After a sharp shock on October 8, the opening of A-shares on October 9 ushered in an adjustment, and it was normal to return after a rapid rise, and institutions are still optimistic about the market in the fourth quarter.
A shares opened slightly lower //
With the short-term surge, on October 9, A-shares opened slightly lower, with the Shanghai Composite opening 1.79% lower, and then lower, once falling more than 4%. The Shenzhen Component Index and the ChiNext Index opened 2.92% and 4.84% lower, respectively, with a slightly larger margin, and then both moved lower.
Wind data shows that under the sharp fluctuations in the market, the financing balance reached 1,538.136 billion on October 8, a sharp increase of more than 100 billion from the previous trading day.
Hong Kong stocks have taken the lead in falling yesterday //
On October 8, Hong Kong stocks took the lead in cooling down. Wind market shows that as of the close of trading on October 8, the Hang Seng Index fell 9.41%, the largest single-day decline since the end of October 2008, that is, in nearly 16 years. Hang Seng Technology fell 12.82%, the biggest one-day drop since the index was listed, setting a new record.
FTSE China A50 futures also dived high. On October 8, FTSE China A50 futures fell by more than 10%, and rebounded on October 9 after a sharp short-term decline.
Batch reduction announcement is coming //
After the sharp rise in A-shares, the announcement of the batch reduction of important shareholders of listed companies overnight came. Wind data shows that nearly 100 companies have disclosed the progress or plans to reduce their holdings on the evening of October 8. The number of shareholding reduction announcements has surged, taking advantage of the rise in stock prices, and the reduction of shareholder holdings in high-level companies has "accelerated".
JPMorgan Chase & Co. pointed out that the forward price-earnings ratio of China's stock market has rebounded significantly, indicating that policy is shifting in the direction of asset reflation released by the currency/real estate "combination punch", and also reflects the market's high expectations for fiscal stimulus, but it may be too optimistic in the short term. After the opening of A-shares on October 8, Hong Kong real estate stocks, consumer stocks and financial stocks may see a pullback, but this is healthy. As more individual investors enter A-shares, their performance may outperform Hong Kong stocks.

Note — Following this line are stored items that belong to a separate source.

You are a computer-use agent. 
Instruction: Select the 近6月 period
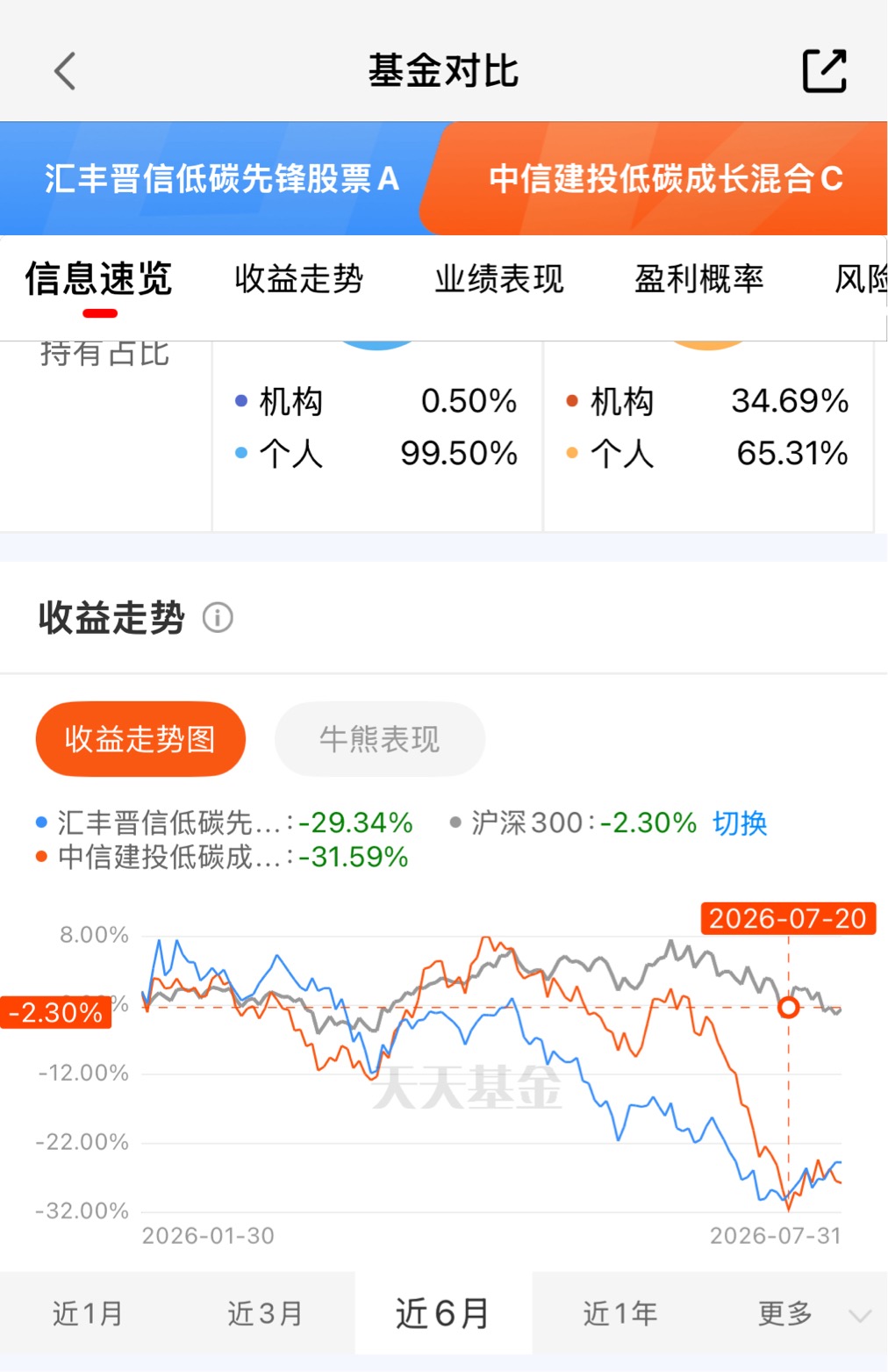pos(443,1314)
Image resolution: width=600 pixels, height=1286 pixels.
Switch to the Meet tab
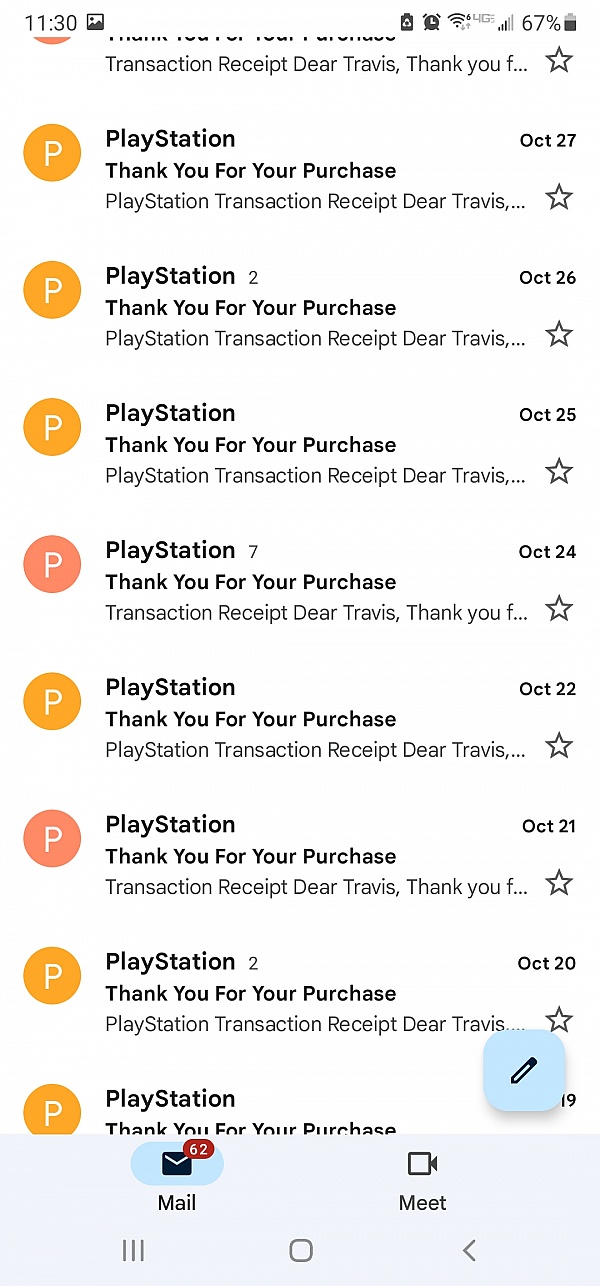coord(422,1180)
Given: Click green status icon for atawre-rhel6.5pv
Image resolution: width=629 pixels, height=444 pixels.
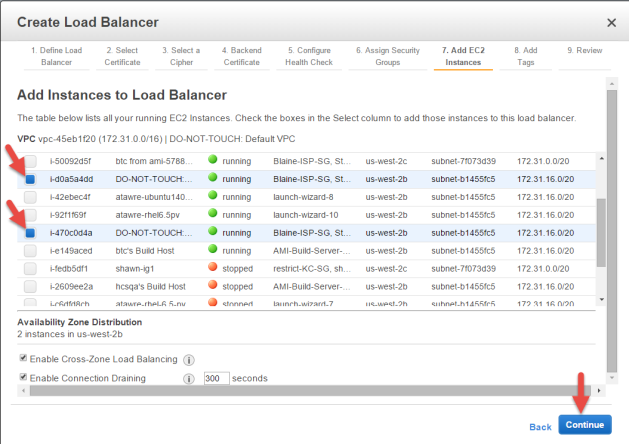Looking at the screenshot, I should [213, 213].
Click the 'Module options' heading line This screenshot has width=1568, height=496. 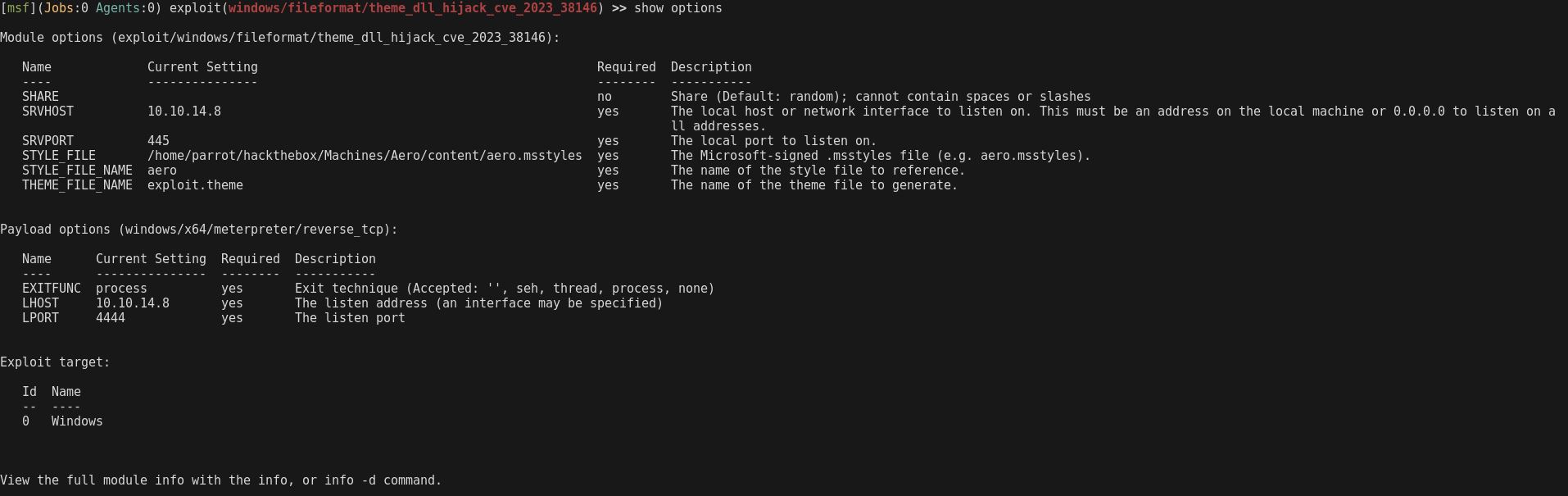pyautogui.click(x=279, y=38)
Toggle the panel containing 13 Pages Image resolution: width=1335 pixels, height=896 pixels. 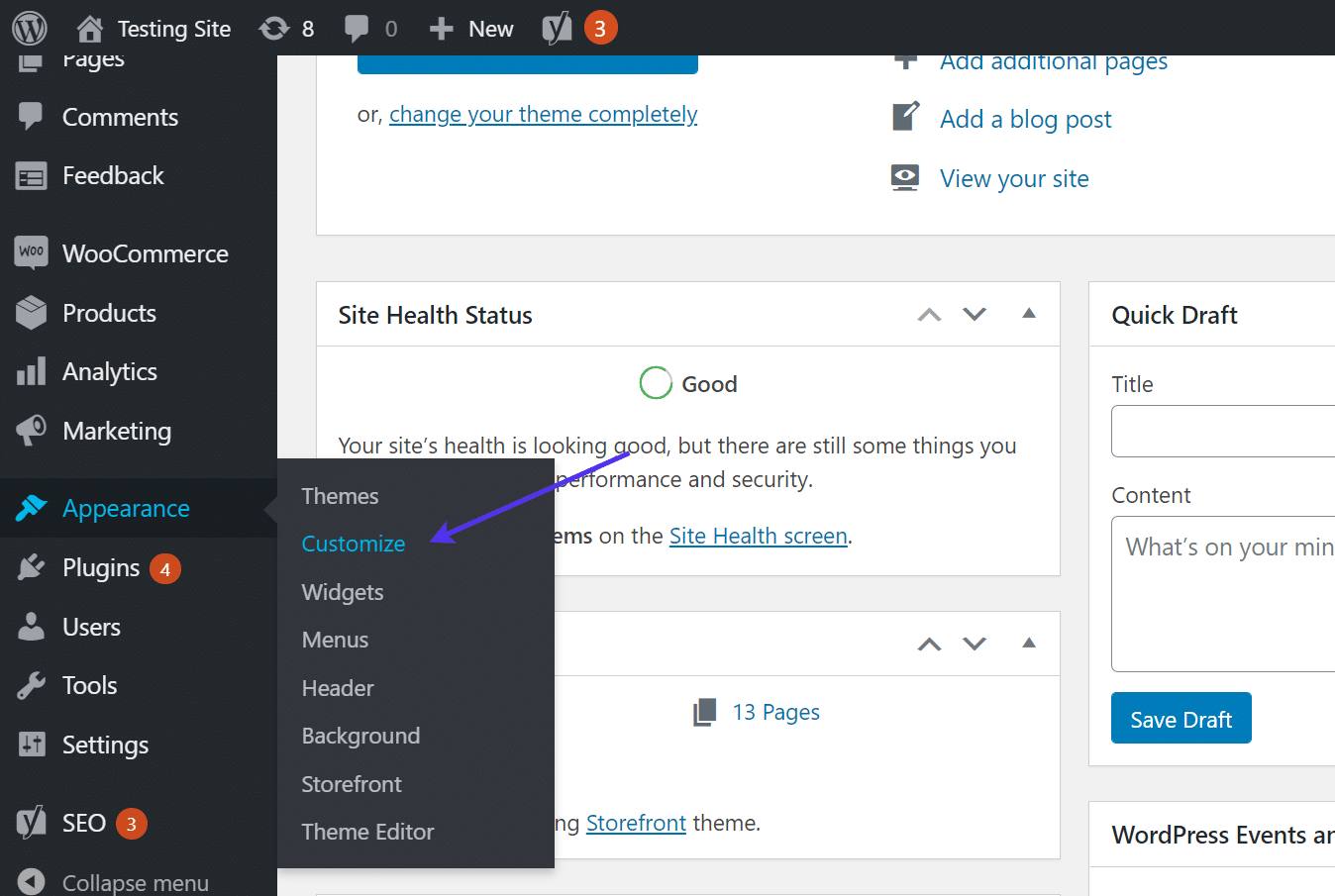(x=1029, y=644)
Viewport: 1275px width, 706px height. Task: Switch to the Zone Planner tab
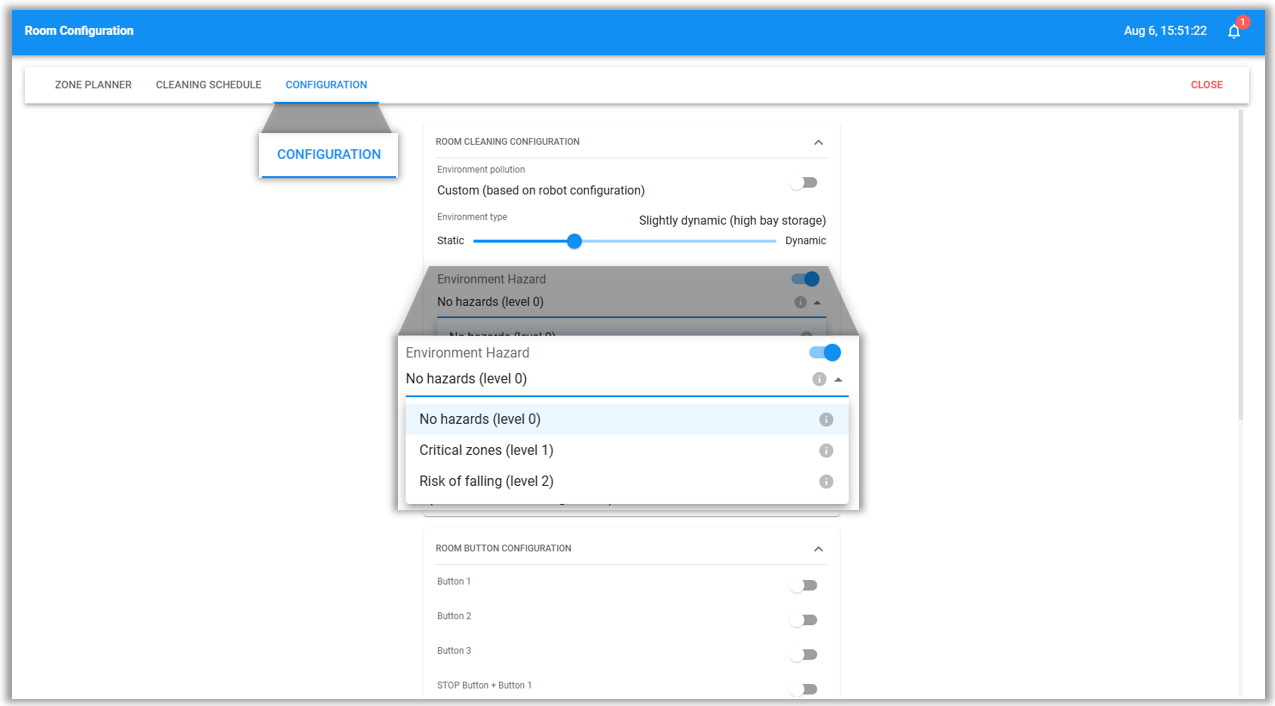tap(93, 85)
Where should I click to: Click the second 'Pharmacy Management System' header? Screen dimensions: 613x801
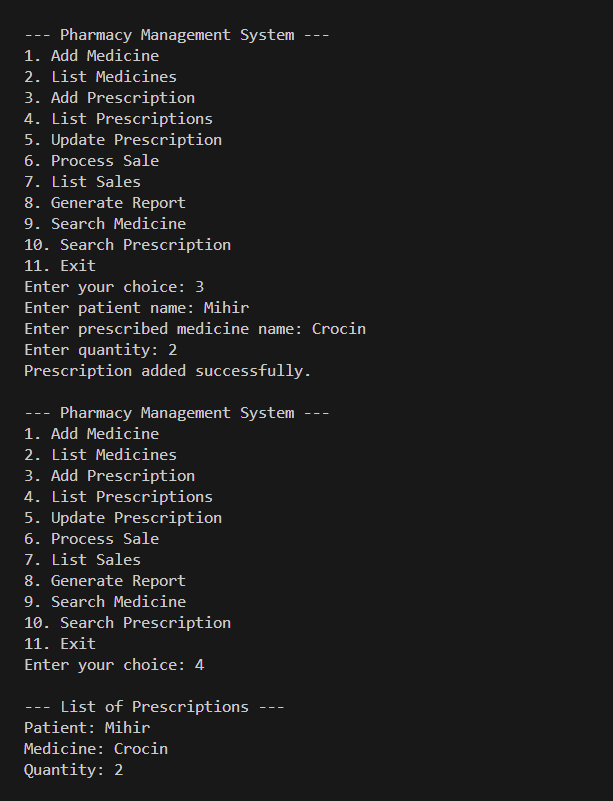pyautogui.click(x=177, y=413)
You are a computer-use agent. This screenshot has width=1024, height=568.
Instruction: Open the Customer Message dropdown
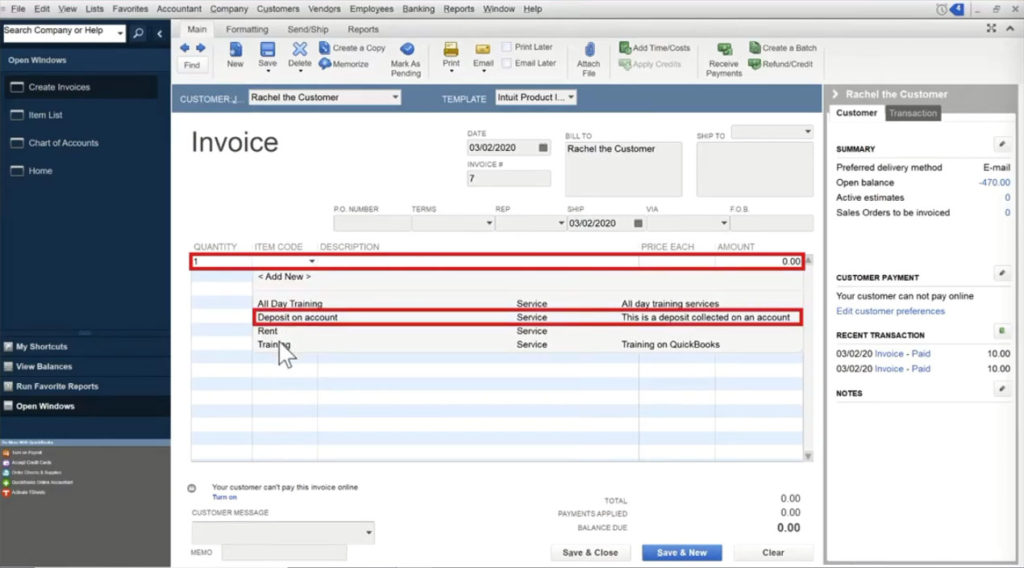pos(369,533)
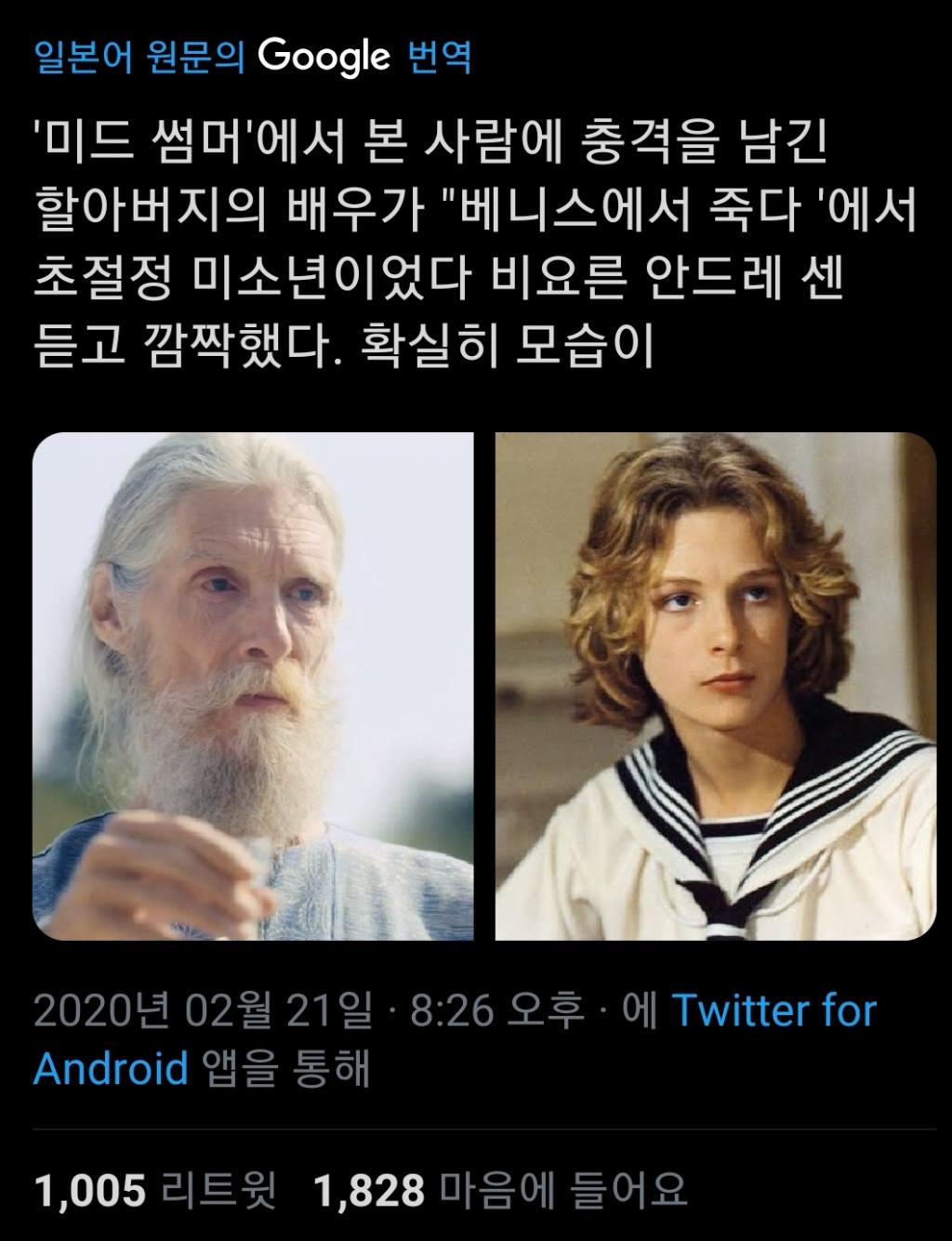Viewport: 952px width, 1241px height.
Task: Click the "8:26 오후" timestamp
Action: (496, 1010)
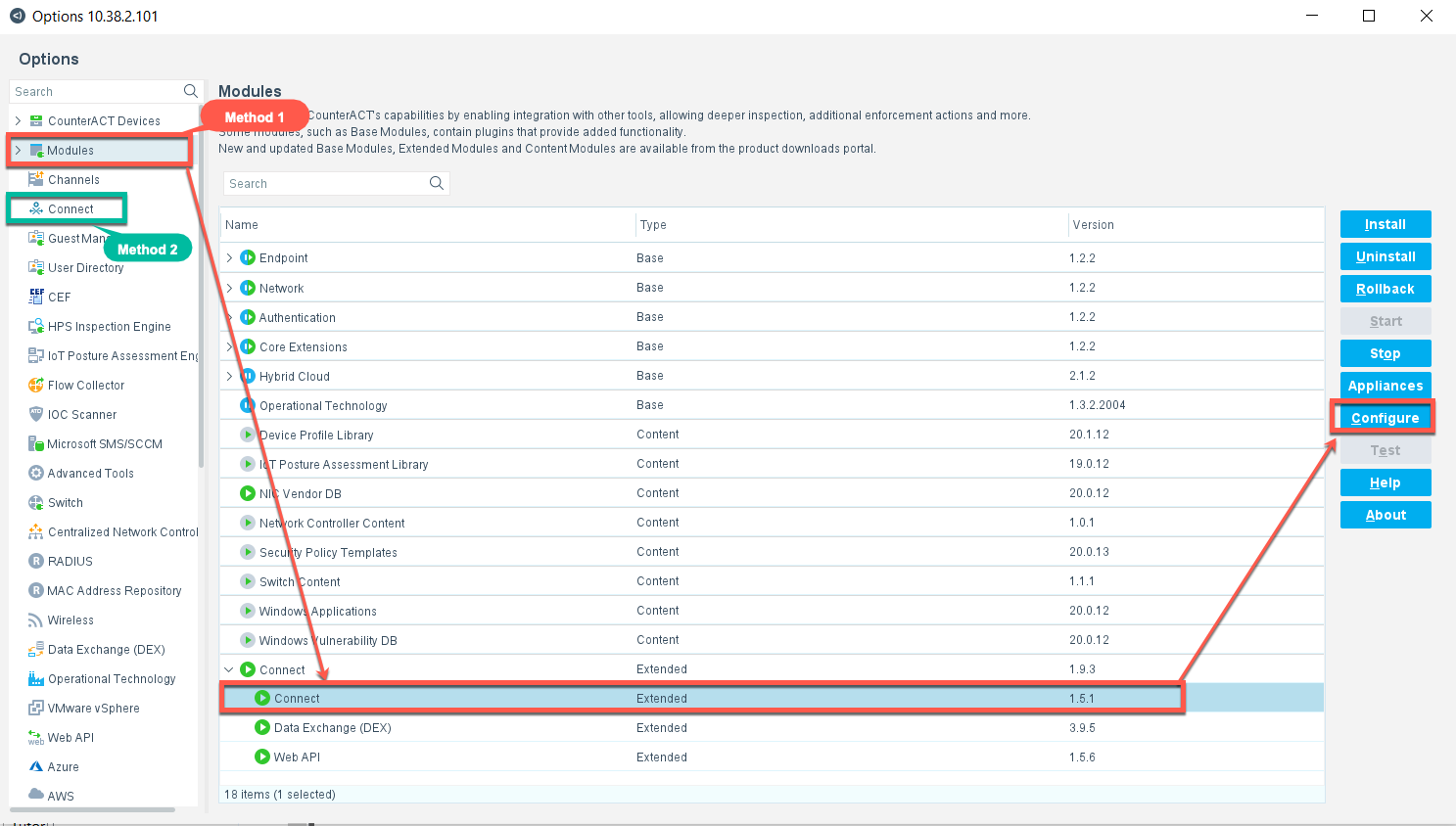Expand CounterACT Devices tree node
This screenshot has width=1456, height=826.
click(x=18, y=121)
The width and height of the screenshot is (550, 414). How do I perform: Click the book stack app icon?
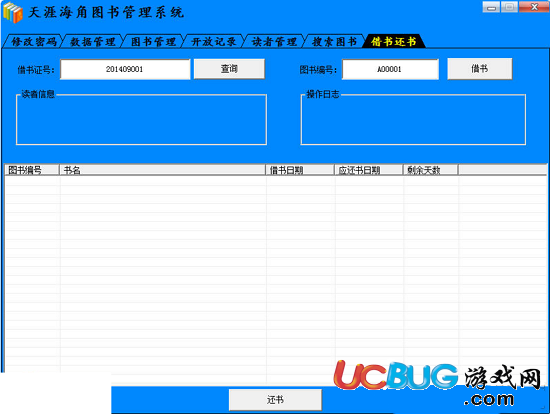click(13, 12)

According to the analysis of Yang Chao of Galaxy Strategy, the current valuation of the A-share market is at a historically low level, and the value of medium and long-term investment is highlighted. In the short term, boosted by favorable policies, investor sentiment has improved, and the A-share market has rebounded rapidly. Policies to stimulate economic growth are expected to be implemented in the fourth quarter, and investors' risk appetite is expected to remain low in the fourth quarter, coinciding with the United States presidential election. In the long run, the rebound in A-shares depends on whether the economic fundamentals can trend better and whether investors' risk appetite improves.